• _Aim_
Can you repeat, word for word, the records between the line containing "Where should I click to: Click the 压力kg" and the line containing "Open the AI", both lines included?

------------

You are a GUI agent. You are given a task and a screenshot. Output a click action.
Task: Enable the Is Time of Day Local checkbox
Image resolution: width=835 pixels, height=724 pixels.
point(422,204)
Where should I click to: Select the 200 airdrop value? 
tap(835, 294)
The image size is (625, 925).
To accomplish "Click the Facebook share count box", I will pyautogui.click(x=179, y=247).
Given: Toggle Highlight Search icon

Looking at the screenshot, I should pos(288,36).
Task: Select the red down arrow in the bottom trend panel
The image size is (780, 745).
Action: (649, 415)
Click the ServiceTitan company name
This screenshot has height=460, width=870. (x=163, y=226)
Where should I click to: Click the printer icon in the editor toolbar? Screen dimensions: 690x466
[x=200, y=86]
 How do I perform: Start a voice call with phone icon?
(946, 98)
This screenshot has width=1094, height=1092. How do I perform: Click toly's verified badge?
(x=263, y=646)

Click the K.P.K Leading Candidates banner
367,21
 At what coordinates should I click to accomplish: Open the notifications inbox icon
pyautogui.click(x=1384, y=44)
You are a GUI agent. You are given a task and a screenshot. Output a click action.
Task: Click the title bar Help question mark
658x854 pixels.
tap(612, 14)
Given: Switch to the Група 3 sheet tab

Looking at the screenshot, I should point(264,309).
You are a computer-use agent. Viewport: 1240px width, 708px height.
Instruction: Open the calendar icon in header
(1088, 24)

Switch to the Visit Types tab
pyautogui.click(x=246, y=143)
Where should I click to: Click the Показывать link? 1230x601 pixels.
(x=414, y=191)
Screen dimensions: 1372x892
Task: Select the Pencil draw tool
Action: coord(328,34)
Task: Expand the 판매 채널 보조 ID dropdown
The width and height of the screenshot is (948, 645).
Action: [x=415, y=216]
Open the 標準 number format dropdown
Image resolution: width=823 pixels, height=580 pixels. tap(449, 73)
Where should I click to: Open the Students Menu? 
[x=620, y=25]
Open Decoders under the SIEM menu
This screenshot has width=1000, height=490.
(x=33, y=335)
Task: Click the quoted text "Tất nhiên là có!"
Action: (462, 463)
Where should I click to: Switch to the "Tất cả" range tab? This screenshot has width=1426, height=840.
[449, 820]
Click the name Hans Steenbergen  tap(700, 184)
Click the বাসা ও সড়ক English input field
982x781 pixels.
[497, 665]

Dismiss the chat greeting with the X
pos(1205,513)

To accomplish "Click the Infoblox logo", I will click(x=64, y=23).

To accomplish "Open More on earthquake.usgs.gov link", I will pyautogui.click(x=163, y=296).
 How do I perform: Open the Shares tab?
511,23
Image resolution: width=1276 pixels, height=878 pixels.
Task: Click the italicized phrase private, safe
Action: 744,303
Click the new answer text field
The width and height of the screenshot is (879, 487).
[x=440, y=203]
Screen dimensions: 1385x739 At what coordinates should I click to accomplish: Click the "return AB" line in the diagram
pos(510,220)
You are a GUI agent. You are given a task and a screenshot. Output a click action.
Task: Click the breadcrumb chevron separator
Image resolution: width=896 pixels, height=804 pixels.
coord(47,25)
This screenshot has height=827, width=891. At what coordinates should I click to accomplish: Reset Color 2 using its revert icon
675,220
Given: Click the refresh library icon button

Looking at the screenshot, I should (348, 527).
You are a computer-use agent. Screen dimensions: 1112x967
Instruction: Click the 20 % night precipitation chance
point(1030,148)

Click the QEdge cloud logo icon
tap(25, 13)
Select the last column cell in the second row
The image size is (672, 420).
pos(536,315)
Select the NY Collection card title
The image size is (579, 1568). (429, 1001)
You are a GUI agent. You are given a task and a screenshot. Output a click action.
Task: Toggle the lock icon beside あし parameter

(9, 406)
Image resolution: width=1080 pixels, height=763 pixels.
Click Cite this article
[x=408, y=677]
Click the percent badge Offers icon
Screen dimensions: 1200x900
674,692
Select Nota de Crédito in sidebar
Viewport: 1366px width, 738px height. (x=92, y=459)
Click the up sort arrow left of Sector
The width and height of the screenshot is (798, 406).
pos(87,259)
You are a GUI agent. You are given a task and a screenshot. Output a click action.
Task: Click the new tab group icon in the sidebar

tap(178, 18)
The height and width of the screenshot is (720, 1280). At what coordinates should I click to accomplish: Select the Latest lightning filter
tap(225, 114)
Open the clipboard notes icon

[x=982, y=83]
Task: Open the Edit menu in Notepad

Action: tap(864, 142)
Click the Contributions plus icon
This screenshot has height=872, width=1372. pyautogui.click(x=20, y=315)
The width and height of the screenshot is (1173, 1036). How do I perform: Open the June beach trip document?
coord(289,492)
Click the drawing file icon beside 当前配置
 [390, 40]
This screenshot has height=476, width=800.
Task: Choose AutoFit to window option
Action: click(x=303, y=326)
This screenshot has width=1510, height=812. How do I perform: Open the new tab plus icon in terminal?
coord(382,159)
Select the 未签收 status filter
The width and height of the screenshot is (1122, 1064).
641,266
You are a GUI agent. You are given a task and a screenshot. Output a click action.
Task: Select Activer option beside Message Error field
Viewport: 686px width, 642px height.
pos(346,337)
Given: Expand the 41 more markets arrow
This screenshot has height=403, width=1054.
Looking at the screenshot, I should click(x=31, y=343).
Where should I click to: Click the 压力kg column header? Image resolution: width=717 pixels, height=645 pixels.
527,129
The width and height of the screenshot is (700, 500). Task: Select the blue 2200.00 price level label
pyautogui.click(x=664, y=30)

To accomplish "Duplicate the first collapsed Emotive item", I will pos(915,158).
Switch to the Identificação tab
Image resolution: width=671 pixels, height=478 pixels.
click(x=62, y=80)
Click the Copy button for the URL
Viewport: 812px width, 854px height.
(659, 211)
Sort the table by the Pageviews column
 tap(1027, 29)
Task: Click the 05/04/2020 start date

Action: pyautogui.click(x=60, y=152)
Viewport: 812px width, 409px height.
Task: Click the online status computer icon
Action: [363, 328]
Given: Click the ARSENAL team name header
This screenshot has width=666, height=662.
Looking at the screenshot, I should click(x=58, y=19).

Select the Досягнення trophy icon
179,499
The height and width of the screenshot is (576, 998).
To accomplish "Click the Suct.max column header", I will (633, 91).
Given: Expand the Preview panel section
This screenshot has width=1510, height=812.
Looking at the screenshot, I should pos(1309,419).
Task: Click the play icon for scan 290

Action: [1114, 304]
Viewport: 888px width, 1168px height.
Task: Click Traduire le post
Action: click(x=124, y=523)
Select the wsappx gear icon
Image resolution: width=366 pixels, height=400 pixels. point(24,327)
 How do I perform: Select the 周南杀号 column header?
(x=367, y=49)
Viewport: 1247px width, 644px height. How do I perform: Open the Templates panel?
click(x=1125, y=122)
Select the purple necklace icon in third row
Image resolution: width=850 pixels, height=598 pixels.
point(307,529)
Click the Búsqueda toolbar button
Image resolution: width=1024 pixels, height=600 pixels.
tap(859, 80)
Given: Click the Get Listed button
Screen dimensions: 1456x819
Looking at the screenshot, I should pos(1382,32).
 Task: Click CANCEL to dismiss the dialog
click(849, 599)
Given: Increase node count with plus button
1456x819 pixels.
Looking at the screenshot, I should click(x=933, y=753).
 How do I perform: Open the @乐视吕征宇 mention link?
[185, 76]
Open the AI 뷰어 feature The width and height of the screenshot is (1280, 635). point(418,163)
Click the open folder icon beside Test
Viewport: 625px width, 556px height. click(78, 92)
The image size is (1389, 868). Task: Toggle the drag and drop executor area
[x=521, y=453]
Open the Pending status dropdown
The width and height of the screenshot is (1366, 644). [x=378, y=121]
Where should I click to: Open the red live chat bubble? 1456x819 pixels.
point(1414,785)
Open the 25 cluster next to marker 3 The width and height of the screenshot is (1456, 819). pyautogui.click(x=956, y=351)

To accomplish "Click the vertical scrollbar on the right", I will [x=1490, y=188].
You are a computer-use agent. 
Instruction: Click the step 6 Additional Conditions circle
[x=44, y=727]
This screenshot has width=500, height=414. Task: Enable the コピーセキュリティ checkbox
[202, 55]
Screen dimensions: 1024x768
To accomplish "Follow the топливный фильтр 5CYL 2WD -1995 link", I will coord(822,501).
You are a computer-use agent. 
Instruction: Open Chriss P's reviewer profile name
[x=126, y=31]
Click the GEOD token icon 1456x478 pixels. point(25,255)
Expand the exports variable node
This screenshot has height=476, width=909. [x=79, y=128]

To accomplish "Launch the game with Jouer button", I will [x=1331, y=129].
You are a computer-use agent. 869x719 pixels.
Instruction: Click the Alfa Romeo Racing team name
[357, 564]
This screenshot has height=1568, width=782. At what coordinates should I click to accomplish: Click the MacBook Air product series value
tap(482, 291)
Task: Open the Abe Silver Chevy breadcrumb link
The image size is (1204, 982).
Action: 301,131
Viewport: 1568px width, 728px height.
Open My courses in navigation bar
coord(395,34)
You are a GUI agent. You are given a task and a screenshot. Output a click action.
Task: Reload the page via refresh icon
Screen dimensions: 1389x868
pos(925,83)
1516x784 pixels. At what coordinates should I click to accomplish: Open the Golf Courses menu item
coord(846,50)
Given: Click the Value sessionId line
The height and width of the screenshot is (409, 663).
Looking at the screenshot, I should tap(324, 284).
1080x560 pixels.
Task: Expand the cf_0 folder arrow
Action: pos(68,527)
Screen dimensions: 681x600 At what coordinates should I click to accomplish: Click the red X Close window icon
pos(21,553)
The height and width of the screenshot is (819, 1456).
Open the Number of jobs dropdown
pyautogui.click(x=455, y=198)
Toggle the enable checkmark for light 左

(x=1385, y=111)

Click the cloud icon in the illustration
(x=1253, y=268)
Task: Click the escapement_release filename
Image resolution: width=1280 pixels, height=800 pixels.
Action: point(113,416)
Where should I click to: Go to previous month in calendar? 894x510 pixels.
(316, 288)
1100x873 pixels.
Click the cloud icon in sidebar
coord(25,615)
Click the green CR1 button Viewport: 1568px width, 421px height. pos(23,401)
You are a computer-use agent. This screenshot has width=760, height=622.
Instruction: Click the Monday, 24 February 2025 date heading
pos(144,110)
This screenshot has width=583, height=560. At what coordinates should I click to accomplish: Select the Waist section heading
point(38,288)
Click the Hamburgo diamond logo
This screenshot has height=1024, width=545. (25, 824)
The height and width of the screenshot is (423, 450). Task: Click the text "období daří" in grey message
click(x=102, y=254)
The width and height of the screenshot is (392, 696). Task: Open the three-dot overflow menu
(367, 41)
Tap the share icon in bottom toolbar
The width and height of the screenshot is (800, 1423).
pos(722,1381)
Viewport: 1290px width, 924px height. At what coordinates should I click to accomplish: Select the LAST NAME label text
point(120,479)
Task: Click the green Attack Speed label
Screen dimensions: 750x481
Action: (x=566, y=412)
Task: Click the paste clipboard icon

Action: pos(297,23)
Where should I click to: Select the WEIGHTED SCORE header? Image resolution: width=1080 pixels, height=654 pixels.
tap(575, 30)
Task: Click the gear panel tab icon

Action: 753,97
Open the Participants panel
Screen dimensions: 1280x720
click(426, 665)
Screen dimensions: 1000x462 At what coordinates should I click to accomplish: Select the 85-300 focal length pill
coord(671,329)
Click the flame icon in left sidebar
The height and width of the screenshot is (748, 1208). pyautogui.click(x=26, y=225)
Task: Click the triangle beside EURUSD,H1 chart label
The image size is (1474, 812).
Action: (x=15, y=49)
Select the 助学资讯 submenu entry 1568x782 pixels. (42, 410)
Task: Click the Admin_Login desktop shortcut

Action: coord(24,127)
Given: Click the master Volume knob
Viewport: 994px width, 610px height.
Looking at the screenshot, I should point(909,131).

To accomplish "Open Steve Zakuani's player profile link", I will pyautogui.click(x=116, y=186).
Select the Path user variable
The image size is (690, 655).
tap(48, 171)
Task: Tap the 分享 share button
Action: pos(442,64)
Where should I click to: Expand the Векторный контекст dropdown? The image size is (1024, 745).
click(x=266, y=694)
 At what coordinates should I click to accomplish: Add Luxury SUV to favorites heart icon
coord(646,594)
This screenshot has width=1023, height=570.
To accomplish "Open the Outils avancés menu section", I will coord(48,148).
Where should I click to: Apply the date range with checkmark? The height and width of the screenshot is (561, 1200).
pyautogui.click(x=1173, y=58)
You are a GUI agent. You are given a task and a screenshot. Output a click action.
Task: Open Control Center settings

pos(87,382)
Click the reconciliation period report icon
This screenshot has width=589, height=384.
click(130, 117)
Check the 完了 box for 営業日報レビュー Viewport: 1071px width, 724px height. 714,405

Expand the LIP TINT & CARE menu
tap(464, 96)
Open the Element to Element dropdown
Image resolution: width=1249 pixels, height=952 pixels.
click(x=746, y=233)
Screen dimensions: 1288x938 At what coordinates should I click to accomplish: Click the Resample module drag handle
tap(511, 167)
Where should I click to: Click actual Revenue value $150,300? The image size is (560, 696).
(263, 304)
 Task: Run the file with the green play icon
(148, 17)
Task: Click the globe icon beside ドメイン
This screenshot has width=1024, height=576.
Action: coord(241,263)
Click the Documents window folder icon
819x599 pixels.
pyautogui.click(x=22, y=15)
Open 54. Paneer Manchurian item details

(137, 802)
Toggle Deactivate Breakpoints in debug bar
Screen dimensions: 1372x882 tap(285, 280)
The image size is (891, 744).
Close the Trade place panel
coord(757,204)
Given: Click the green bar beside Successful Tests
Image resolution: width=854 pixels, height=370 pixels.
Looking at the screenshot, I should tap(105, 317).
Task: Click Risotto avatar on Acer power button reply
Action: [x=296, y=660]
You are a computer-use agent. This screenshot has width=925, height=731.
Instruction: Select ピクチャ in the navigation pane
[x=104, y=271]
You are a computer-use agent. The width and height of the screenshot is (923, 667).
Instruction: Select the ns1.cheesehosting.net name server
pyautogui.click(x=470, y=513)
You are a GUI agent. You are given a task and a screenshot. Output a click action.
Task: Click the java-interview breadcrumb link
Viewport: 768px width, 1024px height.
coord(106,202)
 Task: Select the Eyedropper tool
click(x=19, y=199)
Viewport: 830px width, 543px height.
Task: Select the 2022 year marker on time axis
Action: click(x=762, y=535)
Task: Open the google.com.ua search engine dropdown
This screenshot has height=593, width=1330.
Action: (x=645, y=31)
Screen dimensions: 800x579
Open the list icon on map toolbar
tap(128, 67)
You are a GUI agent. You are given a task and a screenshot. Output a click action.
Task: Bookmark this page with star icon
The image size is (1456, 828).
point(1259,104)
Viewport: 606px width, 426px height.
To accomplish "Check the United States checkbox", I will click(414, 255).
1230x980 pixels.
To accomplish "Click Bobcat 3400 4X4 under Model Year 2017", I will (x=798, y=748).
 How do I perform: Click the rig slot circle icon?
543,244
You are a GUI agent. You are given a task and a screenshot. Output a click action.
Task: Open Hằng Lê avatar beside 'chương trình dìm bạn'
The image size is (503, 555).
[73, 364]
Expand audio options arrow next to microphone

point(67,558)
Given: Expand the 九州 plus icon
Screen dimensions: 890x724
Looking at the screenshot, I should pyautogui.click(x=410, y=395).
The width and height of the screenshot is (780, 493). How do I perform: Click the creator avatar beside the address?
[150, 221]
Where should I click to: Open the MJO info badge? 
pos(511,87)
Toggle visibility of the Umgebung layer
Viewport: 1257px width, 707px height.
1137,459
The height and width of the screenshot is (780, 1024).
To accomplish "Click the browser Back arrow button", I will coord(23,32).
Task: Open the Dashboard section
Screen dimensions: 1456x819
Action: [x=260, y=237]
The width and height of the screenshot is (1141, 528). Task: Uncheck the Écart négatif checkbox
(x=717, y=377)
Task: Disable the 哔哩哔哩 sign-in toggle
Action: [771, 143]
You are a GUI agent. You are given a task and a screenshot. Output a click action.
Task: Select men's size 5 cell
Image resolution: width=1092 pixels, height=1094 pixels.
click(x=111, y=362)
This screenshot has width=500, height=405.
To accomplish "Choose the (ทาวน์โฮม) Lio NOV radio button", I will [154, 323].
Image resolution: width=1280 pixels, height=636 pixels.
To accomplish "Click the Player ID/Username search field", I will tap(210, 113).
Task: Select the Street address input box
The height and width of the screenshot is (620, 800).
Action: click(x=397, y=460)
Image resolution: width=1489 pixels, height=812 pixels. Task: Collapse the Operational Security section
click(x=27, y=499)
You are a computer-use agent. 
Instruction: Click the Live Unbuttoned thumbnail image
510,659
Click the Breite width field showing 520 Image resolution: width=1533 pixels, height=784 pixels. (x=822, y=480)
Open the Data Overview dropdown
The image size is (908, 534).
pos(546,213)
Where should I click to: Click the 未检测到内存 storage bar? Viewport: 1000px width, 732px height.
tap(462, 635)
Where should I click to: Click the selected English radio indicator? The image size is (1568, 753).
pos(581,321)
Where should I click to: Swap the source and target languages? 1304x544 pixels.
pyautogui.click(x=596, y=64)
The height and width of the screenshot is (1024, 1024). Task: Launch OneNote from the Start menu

------------

• _Output of the exercise_
Where should I click to: Click the 压力kg column header? Image resolution: width=717 pixels, height=645 pixels.
527,129
The width and height of the screenshot is (700, 500). Task: Select the blue 2200.00 price level label
pyautogui.click(x=664, y=30)

To accomplish "Duplicate the first collapsed Emotive item", I will pos(915,158).
Switch to the Identificação tab
Image resolution: width=671 pixels, height=478 pixels.
click(x=62, y=80)
Click the Copy button for the URL
Viewport: 812px width, 854px height.
(659, 211)
Sort the table by the Pageviews column
 tap(1027, 29)
Task: Click the 05/04/2020 start date

Action: pyautogui.click(x=60, y=152)
Viewport: 812px width, 409px height.
Task: Click the online status computer icon
Action: [363, 328]
Given: Click the ARSENAL team name header
This screenshot has width=666, height=662.
Looking at the screenshot, I should click(x=58, y=19).

Select the Досягнення trophy icon
179,499
The height and width of the screenshot is (576, 998).
To accomplish "Click the Suct.max column header", I will (633, 91).
Given: Expand the Preview panel section
This screenshot has width=1510, height=812.
Looking at the screenshot, I should pos(1309,419).
Task: Click the play icon for scan 290

Action: [1114, 304]
Viewport: 888px width, 1168px height.
Task: Click Traduire le post
Action: click(x=124, y=523)
Select the wsappx gear icon
Image resolution: width=366 pixels, height=400 pixels. point(24,327)
 How do I perform: Select the 周南杀号 column header?
(x=367, y=49)
Viewport: 1247px width, 644px height. How do I perform: Open the Templates panel?
click(x=1125, y=122)
Select the purple necklace icon in third row
Image resolution: width=850 pixels, height=598 pixels.
point(307,529)
Click the Búsqueda toolbar button
Image resolution: width=1024 pixels, height=600 pixels.
tap(859, 80)
Given: Click the Get Listed button
Screen dimensions: 1456x819
Looking at the screenshot, I should pos(1382,32).
 Task: Click CANCEL to dismiss the dialog
click(849, 599)
Given: Increase node count with plus button
1456x819 pixels.
Looking at the screenshot, I should click(x=933, y=753).
 How do I perform: Open the @乐视吕征宇 mention link?
[185, 76]
Open the AI 뷰어 feature The width and height of the screenshot is (1280, 635). point(418,163)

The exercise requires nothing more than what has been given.